▶ **Passage for review**:
Researchers at Intel have crafted an early model of an 80-core processor, as part of the chipmaker's tera-scale computing project to build a super-fast parallel processor.
The test chip measures 275 square millimetres, making it about the same size as a current generation Xeon server processor.
It features roughly 100 million transistors, and is able to process 1.8 trillion instructions per second (commonly described as 1.8 teraflops) at top speed.
Intel stressed that the final product could be different from the test chip and could have more or fewer processing cores.
"We expect some of these technologies to become part of our product roadmap, but we do not see it going into all our products," said Gerry Bautista, director of tera-scale research at Intel.
The terra-scale project was unveiled at the Intel Developer Forum last September, and Intel plans to discuss details of its first working model at the Integrated Solid State Circuits Conference this week in San Francisco.
Each core is designed as a separate tile that combines a processing core with a networking router which connects the core to the four adjacent tiles.
This 'componentised' structure makes it easier to replace technologies on the chip in the future.
Intel's designers also removed the cache memory from the chip, intending to place memory directly under each core in a future design and connect it through the on-chip router.
The new memory placement allows for faster data transfer between the processing cores and memory.
It is also less expensive to manufacture because it allows Intel to produce the memory modules using a production process that is different from the processing cores.
To control the chip's power consumption, Intel divided each tile into 21 separate regions, each of which can be powered down independently.
The router component can go into a 'sleep mode' that cuts power consumption by 10 per cent, while still passing on data from other cores.
Memory modules can operate in a standby mode in which they retain their data while cutting power by 50 per cent, or be shut off entirely to cut consumption by 80 per cent.
The first teraflop chips are expected to reach manufacturing stage by 2010 to 2015. Although the current chip is able to perform basic operations, Intel and its partners have yet to complete multiple research projects.
The company plans to develop special cores for dedicated tasks such as cryptography, for instance, or to enhance virtualisation technologies in operating systems.
Software developers also need to update their programming techniques for software to function optimally on multi-core chips.

▶ **Tasks and exercises**:
A: In the article on Intel's 80-core test chip, list each power-saving mode or option it describes, along with the percentage by which it cuts power consumption.
B: According to the article on Intel's 80-core test chip, into how many separate regions did Intel divide each tile to control power consumption?

▶ **Listed entries**:

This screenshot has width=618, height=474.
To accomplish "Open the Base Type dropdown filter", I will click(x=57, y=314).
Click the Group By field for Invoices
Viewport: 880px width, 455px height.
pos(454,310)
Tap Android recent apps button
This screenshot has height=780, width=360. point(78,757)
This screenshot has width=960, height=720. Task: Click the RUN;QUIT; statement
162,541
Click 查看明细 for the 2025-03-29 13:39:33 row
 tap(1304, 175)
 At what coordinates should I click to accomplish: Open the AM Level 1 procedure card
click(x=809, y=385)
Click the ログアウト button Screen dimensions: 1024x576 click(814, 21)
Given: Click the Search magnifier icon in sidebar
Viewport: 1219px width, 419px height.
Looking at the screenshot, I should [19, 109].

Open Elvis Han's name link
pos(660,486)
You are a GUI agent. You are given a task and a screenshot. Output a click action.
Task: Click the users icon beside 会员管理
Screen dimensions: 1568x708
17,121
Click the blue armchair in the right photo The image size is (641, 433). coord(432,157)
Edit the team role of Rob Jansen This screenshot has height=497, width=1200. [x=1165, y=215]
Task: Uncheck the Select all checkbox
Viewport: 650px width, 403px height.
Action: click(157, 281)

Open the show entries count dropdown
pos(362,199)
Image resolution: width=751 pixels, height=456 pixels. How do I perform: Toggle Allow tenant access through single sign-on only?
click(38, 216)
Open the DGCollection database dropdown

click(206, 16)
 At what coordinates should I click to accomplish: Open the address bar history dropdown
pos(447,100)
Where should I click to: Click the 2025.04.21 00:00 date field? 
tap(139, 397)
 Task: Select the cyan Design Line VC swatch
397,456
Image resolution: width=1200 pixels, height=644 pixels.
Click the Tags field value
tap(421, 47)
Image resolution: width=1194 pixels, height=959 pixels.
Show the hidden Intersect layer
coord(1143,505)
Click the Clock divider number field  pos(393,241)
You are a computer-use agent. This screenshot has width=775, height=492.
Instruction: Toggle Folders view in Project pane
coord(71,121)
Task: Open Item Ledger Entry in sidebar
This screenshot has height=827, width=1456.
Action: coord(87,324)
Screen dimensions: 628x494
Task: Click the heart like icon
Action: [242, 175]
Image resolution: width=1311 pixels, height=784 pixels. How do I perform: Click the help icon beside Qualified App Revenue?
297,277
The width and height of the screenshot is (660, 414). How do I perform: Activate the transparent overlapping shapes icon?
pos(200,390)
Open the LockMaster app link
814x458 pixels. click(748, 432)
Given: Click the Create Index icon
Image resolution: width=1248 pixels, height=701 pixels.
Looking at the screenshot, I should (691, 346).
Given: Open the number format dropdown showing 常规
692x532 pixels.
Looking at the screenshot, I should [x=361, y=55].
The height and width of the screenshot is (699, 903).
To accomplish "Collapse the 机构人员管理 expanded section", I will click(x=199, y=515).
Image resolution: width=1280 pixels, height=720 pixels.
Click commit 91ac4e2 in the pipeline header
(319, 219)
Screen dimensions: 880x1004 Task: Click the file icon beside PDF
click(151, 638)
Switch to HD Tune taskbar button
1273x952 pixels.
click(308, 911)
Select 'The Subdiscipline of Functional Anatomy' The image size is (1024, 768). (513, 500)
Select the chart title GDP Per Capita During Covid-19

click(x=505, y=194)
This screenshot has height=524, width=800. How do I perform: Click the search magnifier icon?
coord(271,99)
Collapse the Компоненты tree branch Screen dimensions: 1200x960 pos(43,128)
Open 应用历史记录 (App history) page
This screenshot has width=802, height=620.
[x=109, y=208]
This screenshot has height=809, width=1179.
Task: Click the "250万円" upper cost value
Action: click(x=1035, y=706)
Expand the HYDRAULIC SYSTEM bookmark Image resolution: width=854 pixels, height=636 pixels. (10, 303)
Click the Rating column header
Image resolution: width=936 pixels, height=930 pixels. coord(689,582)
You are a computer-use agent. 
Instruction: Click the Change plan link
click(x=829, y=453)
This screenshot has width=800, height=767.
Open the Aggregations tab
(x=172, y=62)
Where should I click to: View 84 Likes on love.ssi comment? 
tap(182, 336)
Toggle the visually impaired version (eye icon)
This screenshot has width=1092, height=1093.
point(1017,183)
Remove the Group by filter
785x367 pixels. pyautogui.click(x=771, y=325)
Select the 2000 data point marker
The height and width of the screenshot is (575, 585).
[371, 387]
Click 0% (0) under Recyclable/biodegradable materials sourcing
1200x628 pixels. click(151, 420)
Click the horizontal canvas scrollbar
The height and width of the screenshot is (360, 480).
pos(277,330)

▶ **Answers to the problems**:
A:
- Router sleep mode: cuts power consumption by 10 percent while still passing on data from other cores.
- Memory standby mode: cuts power by 50 percent while the memory retains its data.
- Shutting memory off entirely: cuts consumption by 80 percent.

B: Intel divided each tile into 21 separate regions, and each region can be powered down independently.